BYO-GPU — minimal Kubernetes path

One Deployment, one Service, one stable in-cluster DNS name. Keys stays outside the cluster or in your app tier—either way, you expose an OpenAI-compatible HTTP surface.

Not a production SRE guide — This is the smallest shape that works. Add HPA, PDBs, network policies, and monitoring for real clusters.

1. Deployment sketch

  • Request nvidia.com/gpu: 1 (or your accelerator resource) on nodes that advertise it.
  • Mount model weights via PVC or download init container—follow your model license.
  • Listen on container port 8000 (example); liveness/readiness HTTP probes if your server supports them.

2. Service

Use ClusterIP and reach the API from your gateway or mesh. If Keys resolves from outside the cluster, front with an Ingress or internal load balancer.

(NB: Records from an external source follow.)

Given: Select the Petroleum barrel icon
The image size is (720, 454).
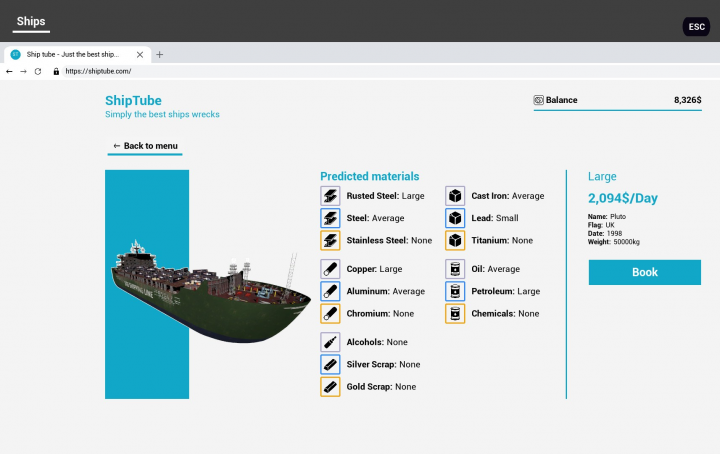Looking at the screenshot, I should (455, 291).
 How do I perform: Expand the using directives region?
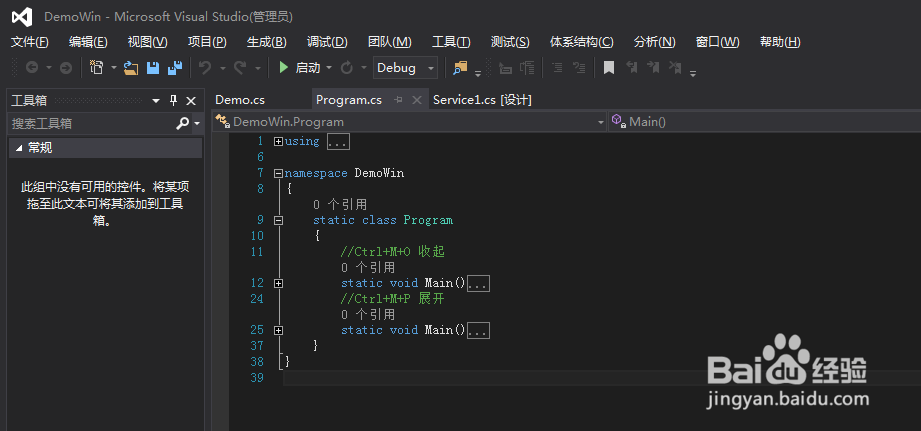[x=278, y=142]
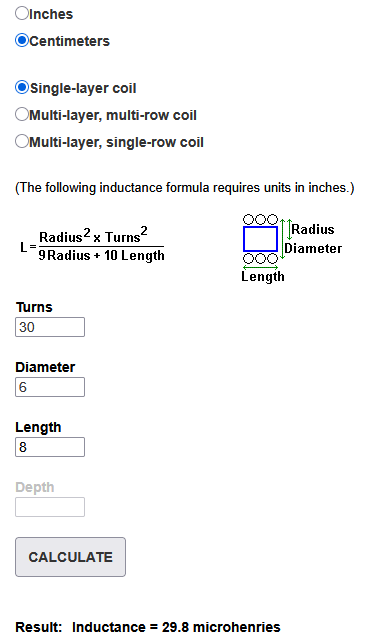Click the Turns field label
Viewport: 365px width, 641px height.
[x=34, y=307]
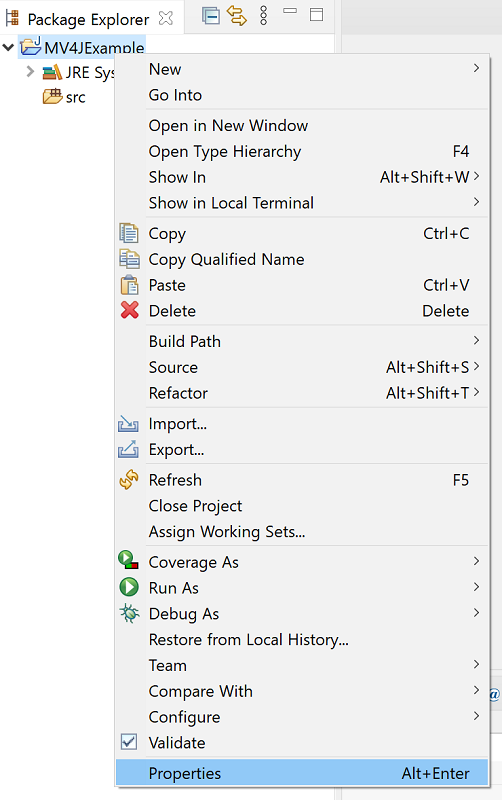
Task: Click the green Run As icon
Action: [x=129, y=587]
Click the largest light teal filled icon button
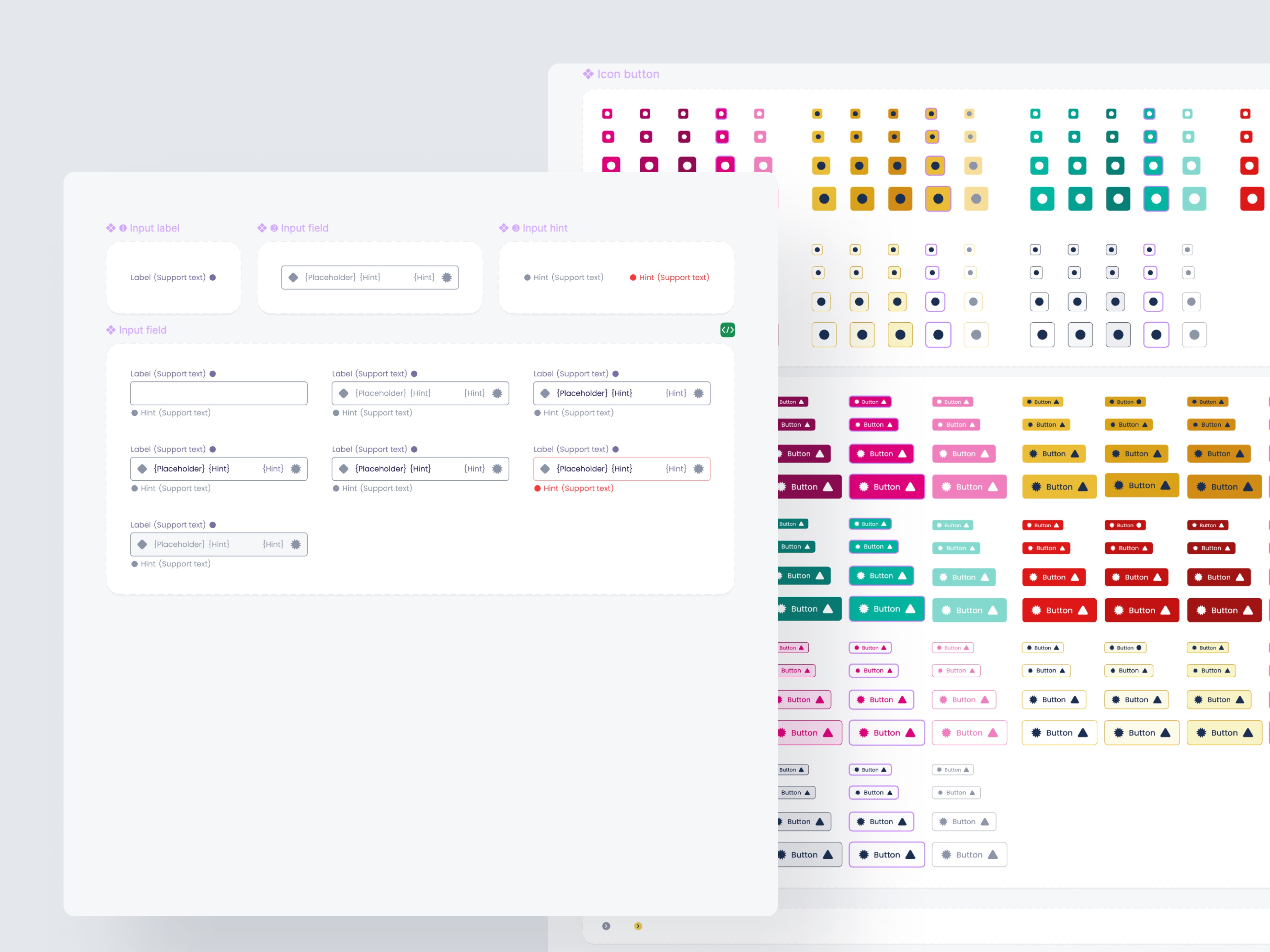Screen dimensions: 1270x952 click(x=1194, y=199)

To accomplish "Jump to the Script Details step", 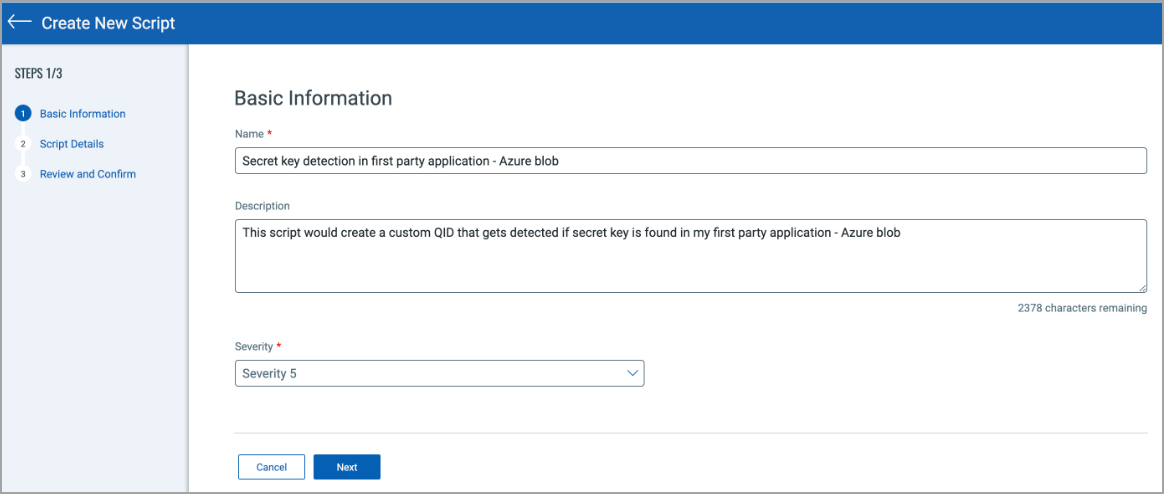I will tap(71, 144).
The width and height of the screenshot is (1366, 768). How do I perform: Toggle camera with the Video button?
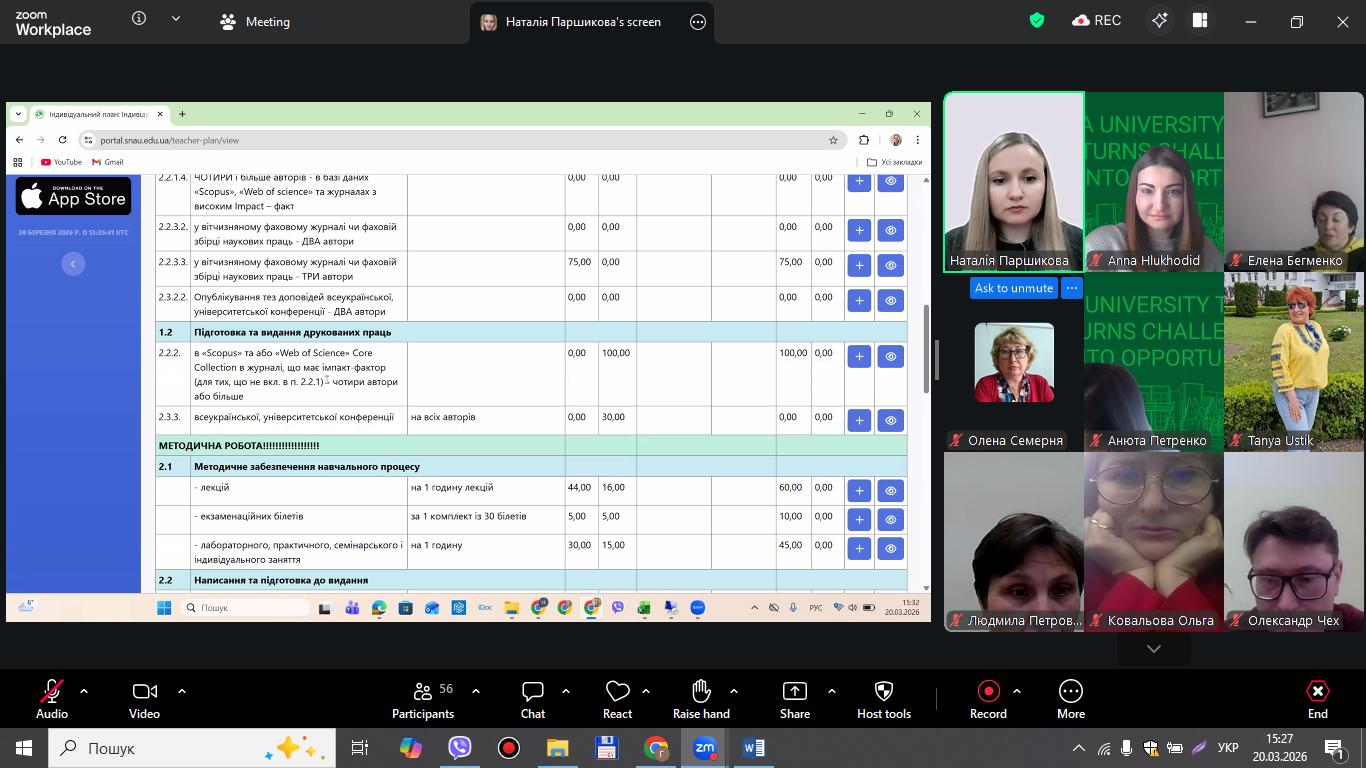tap(144, 699)
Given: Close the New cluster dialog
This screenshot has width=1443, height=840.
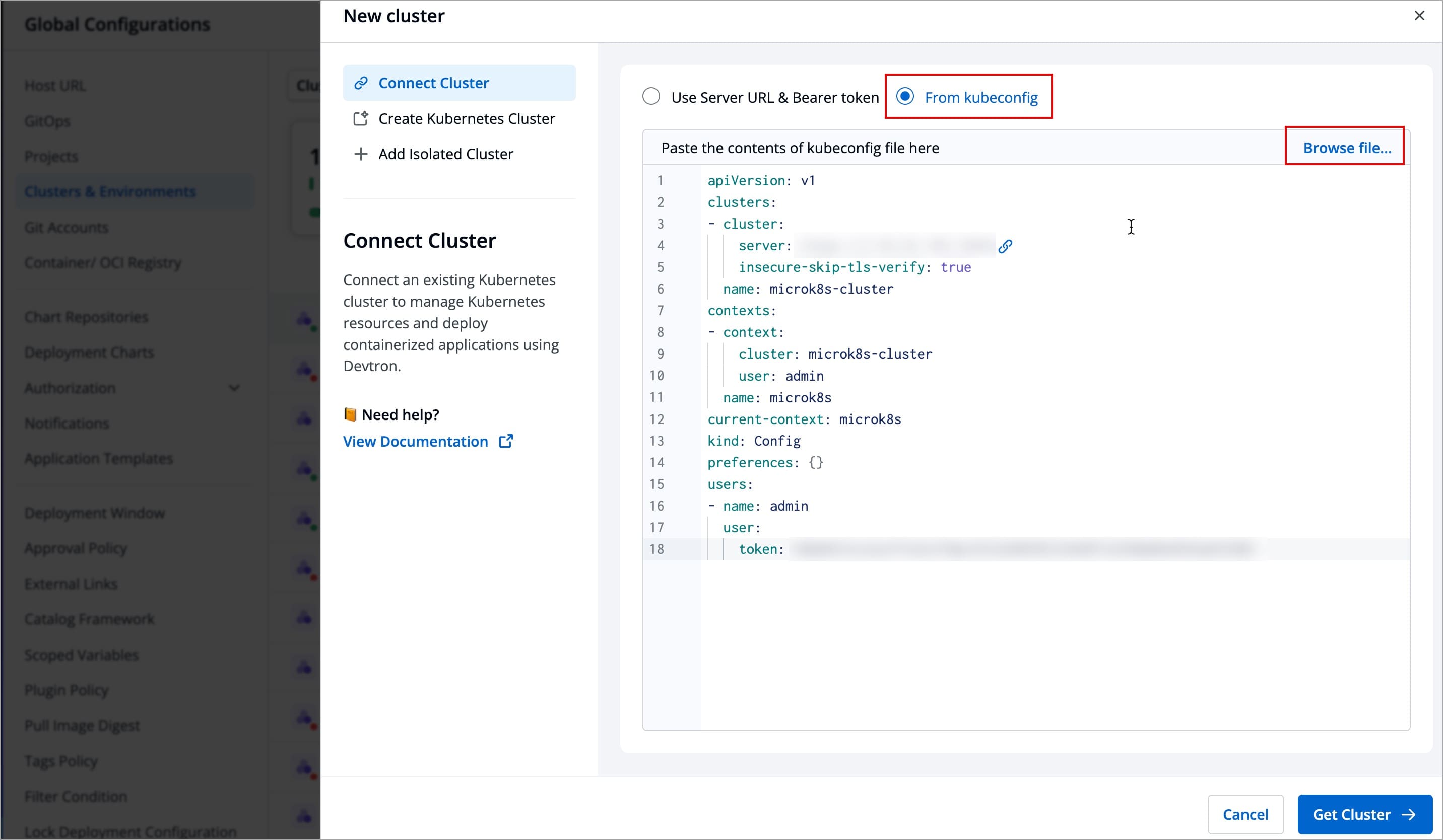Looking at the screenshot, I should (1419, 16).
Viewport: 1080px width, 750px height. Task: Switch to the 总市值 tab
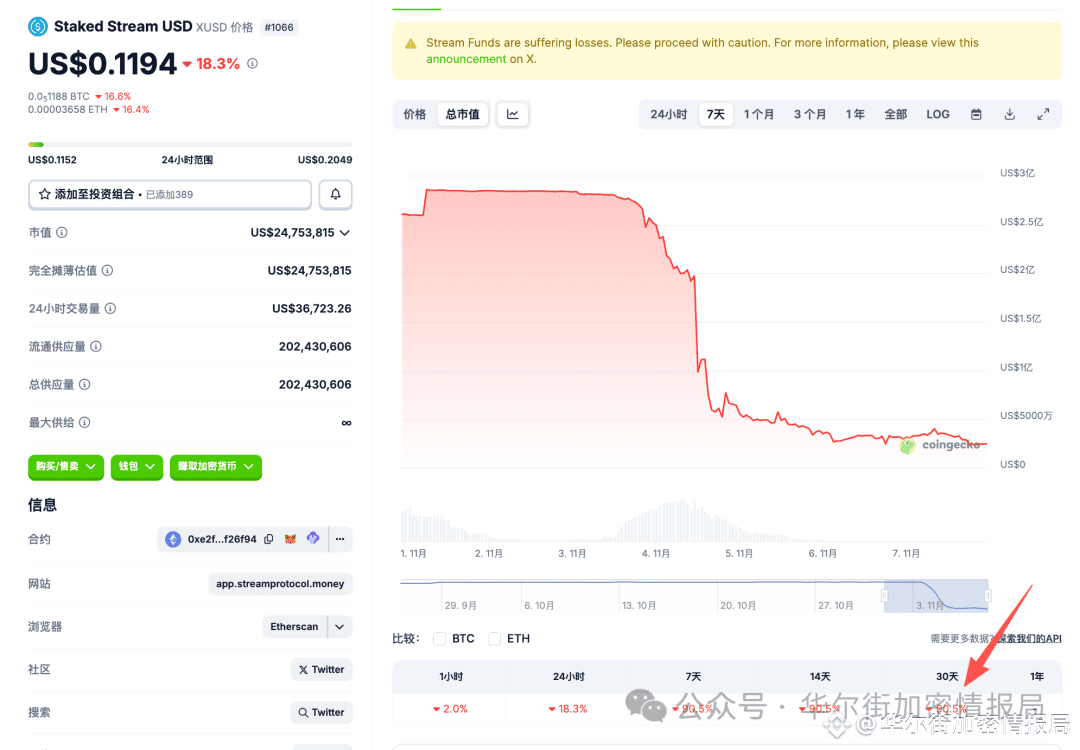(x=462, y=114)
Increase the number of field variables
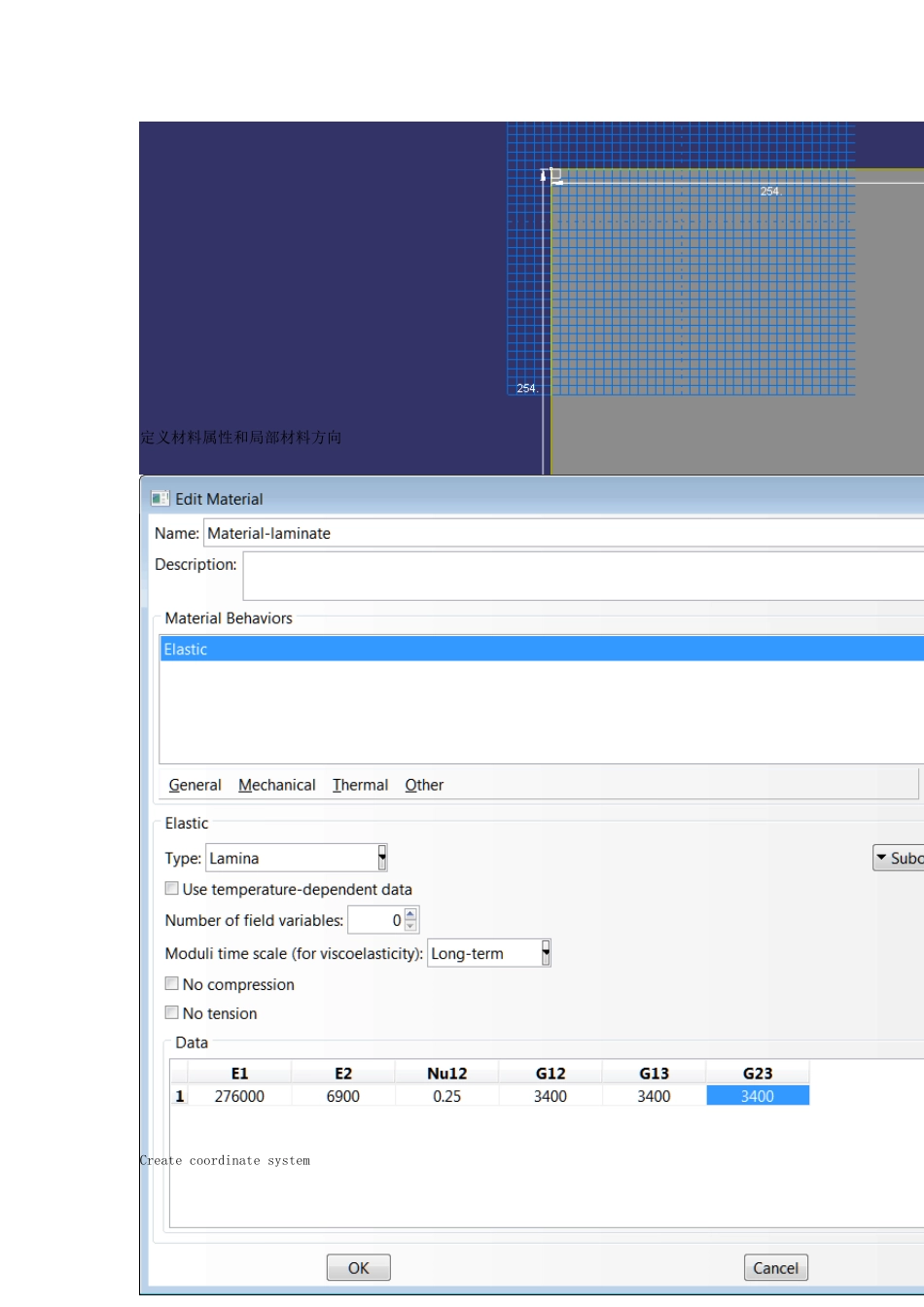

# Illustrative only — replace images, probes, and resources.
apiVersion: v1
kind: Service
metadata:
  name: llm-openai
spec:
  selector:
    app: llm-openai
  ports:
    - port: 8000
      targetPort: 8000

3. Keys binding

Point your Keys private provider base URL at http://llm-openai.default.svc.cluster.local:8000/v1 (or HTTPS equivalent). Use the same logical model alias and policy steps as the VM guide.

4. Smoke in CI

Prefer a self-hosted runner with cluster access or a scheduled job inside the cluster—keep GPU CI costs explicit. Template: GPU route smoke (Testing).